[Stored items from a collection]
Start of Block
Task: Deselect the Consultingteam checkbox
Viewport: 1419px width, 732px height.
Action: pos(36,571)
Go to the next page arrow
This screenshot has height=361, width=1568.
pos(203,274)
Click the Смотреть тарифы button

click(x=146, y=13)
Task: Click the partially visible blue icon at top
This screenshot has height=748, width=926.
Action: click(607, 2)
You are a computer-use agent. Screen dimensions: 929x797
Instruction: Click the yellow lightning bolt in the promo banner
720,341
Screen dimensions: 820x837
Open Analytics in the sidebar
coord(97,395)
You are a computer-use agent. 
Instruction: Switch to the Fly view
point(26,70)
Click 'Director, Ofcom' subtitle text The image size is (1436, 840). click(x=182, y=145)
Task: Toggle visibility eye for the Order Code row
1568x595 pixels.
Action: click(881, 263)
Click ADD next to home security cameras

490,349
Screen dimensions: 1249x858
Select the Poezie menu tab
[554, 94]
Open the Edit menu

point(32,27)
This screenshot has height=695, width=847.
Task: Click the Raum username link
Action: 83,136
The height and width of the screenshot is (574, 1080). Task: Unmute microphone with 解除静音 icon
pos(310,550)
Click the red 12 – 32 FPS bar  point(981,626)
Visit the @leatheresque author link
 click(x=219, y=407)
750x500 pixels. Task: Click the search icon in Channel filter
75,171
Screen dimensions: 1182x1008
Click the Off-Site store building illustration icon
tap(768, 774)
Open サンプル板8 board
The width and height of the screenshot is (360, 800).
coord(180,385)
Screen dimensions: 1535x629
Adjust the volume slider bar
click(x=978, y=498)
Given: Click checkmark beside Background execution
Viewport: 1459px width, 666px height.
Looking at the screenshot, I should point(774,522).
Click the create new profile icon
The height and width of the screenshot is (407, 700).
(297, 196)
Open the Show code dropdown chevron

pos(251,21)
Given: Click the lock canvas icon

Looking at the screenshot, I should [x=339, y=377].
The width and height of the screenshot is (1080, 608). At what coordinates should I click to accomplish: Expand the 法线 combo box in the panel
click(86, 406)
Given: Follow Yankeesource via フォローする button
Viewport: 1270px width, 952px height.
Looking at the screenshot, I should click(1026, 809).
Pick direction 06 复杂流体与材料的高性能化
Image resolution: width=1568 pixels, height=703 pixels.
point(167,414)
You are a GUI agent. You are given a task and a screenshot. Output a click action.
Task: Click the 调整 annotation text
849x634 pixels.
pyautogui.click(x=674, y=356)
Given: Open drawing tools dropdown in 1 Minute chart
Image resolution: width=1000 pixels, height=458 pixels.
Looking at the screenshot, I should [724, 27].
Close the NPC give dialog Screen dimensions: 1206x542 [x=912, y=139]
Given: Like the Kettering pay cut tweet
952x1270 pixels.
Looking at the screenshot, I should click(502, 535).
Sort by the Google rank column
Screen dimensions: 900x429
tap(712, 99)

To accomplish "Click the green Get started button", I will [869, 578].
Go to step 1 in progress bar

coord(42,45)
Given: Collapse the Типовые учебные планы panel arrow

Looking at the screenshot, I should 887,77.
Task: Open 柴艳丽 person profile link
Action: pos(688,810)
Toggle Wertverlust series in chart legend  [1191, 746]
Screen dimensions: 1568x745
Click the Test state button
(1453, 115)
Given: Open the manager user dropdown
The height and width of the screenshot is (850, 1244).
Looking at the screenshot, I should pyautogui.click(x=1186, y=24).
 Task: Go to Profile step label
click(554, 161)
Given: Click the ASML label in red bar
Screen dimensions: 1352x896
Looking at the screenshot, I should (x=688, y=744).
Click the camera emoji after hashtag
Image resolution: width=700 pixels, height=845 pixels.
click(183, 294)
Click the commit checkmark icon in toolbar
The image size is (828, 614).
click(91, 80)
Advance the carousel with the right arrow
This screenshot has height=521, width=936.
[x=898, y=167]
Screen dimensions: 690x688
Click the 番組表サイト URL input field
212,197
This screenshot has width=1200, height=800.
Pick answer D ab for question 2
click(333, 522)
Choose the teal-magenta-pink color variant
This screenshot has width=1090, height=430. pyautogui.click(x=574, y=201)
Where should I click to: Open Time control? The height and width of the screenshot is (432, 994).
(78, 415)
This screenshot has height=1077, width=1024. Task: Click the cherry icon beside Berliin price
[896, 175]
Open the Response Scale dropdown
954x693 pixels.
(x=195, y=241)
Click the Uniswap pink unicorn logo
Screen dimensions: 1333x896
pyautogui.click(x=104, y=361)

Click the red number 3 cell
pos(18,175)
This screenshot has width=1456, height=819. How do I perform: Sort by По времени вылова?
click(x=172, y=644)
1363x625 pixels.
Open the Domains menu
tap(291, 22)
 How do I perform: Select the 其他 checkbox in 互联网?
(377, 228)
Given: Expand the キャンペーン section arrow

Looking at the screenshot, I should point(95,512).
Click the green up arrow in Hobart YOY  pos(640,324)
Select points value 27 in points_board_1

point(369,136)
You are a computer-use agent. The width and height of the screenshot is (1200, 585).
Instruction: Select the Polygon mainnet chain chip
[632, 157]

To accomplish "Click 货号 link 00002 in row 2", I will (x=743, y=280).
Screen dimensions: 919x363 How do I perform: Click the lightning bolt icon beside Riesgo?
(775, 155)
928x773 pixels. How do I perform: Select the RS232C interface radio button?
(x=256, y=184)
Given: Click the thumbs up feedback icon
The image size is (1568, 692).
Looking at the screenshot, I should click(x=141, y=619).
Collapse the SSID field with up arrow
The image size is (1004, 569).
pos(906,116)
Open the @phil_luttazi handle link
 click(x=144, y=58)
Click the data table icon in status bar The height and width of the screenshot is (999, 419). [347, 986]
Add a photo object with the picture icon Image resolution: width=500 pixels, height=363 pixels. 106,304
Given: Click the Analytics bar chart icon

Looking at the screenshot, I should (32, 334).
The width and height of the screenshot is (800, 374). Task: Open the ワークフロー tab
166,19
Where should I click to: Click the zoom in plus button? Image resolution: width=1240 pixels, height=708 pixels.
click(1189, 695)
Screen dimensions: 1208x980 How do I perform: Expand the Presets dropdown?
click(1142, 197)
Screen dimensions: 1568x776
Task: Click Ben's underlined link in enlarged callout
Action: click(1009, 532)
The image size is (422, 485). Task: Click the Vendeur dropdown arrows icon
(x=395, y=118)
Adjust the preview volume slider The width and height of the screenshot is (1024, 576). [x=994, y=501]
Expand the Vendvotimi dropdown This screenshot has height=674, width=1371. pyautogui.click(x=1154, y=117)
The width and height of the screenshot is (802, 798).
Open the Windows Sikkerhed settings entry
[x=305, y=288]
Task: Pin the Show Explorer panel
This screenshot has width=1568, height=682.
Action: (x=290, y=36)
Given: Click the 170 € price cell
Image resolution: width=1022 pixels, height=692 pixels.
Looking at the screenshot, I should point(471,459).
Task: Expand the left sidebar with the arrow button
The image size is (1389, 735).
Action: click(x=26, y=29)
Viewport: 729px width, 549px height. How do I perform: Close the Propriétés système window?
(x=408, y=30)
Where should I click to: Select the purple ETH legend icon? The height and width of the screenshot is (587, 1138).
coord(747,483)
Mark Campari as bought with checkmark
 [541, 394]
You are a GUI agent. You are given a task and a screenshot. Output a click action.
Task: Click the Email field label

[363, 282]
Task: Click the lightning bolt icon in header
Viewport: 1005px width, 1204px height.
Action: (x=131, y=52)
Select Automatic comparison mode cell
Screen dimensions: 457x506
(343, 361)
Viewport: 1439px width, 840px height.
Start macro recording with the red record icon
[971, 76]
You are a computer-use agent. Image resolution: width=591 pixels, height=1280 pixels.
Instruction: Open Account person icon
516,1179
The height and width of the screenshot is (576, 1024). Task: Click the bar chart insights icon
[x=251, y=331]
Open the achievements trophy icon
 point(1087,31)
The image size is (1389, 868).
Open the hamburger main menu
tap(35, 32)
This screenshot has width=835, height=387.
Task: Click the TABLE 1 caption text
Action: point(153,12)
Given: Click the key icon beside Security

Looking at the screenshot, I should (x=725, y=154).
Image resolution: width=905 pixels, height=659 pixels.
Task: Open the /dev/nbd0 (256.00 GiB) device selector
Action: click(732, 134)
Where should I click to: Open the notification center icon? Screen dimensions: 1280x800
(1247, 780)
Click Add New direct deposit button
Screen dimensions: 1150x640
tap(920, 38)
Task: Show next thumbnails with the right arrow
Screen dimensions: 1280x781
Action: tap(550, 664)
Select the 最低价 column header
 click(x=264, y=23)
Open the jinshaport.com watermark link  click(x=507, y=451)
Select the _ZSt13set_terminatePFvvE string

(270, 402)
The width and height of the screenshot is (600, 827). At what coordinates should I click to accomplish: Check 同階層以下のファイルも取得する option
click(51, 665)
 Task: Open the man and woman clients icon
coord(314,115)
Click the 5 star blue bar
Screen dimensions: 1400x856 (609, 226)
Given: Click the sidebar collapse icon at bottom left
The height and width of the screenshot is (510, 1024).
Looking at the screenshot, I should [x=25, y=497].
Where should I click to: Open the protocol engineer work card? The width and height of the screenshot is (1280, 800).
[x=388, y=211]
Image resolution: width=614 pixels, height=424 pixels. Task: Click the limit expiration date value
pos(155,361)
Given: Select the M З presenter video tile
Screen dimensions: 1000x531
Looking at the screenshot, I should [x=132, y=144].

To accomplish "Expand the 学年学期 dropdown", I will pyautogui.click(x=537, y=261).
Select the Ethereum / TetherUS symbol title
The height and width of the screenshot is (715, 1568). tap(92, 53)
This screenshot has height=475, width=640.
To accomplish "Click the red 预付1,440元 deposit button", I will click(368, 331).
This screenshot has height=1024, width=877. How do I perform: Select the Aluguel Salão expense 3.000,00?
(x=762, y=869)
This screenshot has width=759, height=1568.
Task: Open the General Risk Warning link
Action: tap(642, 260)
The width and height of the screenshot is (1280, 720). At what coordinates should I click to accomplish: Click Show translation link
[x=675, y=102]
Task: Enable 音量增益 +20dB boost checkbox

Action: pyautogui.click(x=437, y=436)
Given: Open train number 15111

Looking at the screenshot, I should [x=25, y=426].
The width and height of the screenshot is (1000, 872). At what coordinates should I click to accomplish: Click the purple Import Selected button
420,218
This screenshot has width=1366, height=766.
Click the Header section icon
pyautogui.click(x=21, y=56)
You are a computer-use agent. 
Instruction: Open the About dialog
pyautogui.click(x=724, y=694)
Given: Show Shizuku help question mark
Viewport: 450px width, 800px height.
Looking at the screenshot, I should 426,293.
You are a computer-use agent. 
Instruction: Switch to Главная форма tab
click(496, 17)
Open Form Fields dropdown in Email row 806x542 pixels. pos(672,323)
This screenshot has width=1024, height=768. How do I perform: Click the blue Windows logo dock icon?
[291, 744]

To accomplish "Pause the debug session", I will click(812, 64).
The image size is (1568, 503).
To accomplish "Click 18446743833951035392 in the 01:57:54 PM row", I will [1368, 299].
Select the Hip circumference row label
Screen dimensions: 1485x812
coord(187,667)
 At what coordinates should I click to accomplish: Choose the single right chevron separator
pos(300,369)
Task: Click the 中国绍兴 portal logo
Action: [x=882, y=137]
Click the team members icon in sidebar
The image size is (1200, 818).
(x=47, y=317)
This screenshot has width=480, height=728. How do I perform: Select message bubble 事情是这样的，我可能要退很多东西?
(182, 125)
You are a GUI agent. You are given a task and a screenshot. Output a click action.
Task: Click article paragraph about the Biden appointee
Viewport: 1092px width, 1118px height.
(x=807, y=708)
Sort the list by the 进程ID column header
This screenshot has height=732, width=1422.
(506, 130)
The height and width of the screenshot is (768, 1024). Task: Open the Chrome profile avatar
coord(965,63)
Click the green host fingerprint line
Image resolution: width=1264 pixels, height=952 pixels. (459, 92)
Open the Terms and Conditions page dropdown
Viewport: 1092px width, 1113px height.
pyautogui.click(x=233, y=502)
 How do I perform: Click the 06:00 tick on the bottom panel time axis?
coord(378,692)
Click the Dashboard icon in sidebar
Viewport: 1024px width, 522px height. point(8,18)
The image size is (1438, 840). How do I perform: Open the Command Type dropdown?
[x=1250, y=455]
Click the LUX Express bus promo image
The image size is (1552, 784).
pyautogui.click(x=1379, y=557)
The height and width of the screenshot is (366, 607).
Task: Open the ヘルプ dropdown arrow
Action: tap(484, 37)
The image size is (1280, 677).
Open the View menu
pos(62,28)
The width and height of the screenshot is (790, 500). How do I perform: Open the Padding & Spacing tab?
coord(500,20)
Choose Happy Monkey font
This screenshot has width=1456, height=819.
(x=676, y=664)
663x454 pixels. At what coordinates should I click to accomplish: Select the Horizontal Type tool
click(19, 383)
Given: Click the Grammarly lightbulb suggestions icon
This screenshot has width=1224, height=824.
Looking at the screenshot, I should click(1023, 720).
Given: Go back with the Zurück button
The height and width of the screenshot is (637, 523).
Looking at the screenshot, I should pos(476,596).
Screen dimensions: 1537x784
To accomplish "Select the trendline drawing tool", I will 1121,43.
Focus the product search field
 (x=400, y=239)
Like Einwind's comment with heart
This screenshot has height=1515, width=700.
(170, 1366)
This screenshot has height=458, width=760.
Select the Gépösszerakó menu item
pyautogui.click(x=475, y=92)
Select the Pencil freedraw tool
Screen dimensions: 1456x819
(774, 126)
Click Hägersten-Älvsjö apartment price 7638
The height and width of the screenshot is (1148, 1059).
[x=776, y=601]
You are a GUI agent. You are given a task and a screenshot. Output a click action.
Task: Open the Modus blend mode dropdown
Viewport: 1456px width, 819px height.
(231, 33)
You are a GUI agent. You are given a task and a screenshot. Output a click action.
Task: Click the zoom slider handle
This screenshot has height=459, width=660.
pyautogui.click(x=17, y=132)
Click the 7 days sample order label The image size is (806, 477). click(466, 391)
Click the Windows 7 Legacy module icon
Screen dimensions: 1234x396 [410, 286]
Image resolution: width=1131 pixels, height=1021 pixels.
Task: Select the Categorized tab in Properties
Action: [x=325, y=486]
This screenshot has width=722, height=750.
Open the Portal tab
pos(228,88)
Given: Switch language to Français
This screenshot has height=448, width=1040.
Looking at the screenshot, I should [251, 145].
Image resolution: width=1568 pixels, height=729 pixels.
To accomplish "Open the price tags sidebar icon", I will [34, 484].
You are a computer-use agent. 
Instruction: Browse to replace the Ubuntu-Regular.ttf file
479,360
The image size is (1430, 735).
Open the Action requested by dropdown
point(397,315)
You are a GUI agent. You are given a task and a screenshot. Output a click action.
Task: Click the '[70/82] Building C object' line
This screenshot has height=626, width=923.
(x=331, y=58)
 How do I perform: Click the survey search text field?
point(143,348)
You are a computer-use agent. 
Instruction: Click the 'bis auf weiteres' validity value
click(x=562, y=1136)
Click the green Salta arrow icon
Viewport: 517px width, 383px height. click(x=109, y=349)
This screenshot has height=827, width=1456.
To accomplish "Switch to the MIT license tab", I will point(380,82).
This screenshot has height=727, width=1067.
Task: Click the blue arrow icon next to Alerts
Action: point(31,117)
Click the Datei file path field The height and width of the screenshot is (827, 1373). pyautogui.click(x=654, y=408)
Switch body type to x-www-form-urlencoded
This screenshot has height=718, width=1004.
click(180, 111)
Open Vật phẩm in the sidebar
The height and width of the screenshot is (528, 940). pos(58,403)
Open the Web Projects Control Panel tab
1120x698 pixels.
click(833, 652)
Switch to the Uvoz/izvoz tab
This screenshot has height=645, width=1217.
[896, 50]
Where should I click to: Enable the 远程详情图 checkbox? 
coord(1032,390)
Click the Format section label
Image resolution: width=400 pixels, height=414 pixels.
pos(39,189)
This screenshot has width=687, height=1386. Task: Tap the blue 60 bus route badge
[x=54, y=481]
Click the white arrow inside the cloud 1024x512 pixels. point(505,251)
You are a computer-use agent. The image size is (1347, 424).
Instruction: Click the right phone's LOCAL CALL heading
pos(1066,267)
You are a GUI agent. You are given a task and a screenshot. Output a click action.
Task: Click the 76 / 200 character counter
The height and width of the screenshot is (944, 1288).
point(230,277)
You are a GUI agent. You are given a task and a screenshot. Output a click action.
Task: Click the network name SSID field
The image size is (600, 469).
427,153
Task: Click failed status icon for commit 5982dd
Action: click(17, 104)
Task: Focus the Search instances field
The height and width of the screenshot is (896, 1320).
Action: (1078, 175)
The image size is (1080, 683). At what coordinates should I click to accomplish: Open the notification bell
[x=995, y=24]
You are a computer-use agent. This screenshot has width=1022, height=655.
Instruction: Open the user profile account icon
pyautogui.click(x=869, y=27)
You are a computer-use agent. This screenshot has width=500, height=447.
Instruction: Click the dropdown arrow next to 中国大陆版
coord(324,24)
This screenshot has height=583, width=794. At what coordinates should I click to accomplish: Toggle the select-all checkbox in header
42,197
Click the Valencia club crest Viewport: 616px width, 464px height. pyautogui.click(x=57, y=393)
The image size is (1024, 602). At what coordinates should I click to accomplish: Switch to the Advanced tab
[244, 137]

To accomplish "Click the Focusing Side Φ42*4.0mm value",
End of Block
■ TASK DETAILS:
Would you retype exactly the lines above, from the line with "Adjust the preview" to the line with "Given: Click the 170 € price cell", with both end lines kept and nothing more?

■ EXERCISE ANSWER:
Adjust the preview volume slider The width and height of the screenshot is (1024, 576). [x=994, y=501]
Expand the Vendvotimi dropdown This screenshot has height=674, width=1371. pyautogui.click(x=1154, y=117)
The width and height of the screenshot is (802, 798).
Open the Windows Sikkerhed settings entry
[x=305, y=288]
Task: Pin the Show Explorer panel
This screenshot has width=1568, height=682.
Action: (x=290, y=36)
Given: Click the 170 € price cell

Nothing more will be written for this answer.